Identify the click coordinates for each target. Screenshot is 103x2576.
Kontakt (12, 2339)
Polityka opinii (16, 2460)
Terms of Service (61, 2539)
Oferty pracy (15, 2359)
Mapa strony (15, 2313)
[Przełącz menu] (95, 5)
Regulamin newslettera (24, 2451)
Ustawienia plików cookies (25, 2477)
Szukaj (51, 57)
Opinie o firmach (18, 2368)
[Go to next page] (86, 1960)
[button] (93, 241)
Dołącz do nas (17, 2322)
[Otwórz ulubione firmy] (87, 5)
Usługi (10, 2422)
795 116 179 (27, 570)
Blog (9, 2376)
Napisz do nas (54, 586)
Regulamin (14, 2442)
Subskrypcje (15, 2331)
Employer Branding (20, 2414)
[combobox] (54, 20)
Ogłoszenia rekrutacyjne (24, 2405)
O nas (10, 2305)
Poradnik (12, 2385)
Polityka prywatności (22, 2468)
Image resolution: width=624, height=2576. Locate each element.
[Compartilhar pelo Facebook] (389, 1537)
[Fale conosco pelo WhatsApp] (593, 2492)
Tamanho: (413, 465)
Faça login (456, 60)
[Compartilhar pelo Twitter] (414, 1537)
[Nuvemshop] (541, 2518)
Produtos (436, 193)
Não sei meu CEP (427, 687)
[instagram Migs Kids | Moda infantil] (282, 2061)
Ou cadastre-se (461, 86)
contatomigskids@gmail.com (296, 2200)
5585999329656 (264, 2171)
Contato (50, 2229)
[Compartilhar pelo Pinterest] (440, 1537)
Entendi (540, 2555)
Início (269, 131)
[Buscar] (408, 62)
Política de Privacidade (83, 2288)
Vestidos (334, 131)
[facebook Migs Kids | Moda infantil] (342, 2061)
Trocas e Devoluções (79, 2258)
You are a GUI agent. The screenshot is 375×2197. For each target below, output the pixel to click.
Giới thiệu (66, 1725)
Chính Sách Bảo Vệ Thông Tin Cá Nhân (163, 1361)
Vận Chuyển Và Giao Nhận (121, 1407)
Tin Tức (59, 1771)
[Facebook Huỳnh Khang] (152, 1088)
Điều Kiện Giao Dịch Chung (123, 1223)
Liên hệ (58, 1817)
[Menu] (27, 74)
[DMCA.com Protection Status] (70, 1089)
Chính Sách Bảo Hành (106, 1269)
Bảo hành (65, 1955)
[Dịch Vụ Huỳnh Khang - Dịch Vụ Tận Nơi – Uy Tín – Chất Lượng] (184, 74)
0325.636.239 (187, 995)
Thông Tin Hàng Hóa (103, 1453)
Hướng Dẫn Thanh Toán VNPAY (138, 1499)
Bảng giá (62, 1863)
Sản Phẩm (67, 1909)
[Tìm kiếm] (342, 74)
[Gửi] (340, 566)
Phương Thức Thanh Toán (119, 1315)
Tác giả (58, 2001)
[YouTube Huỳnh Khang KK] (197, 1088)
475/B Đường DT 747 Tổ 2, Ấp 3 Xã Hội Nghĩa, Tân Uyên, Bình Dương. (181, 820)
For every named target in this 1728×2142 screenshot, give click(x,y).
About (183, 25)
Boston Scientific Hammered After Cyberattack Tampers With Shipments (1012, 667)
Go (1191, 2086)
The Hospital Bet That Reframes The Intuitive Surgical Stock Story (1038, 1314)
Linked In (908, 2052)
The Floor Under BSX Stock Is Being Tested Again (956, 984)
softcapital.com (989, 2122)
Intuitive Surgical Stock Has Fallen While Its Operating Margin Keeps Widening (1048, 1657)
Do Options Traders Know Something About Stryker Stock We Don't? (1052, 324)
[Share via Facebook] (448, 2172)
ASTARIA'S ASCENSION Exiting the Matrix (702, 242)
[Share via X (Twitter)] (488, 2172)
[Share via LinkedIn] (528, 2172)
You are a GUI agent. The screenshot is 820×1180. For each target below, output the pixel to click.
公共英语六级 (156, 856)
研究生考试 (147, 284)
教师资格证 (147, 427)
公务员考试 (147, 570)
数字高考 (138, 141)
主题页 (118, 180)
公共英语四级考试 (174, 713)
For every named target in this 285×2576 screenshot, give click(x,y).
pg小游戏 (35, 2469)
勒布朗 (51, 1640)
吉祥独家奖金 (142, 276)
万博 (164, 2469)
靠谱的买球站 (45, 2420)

--------

Look through the data above for the word "Huỳnh". Report each line where it occurs.

COMPLETED EXERCISE
[Facebook Huỳnh Khang] (152, 1088)
[Dịch Vụ Huỳnh Khang - Dịch Vụ Tận Nơi – Uy Tín – Chất Lượng] (184, 74)
[YouTube Huỳnh Khang KK] (197, 1088)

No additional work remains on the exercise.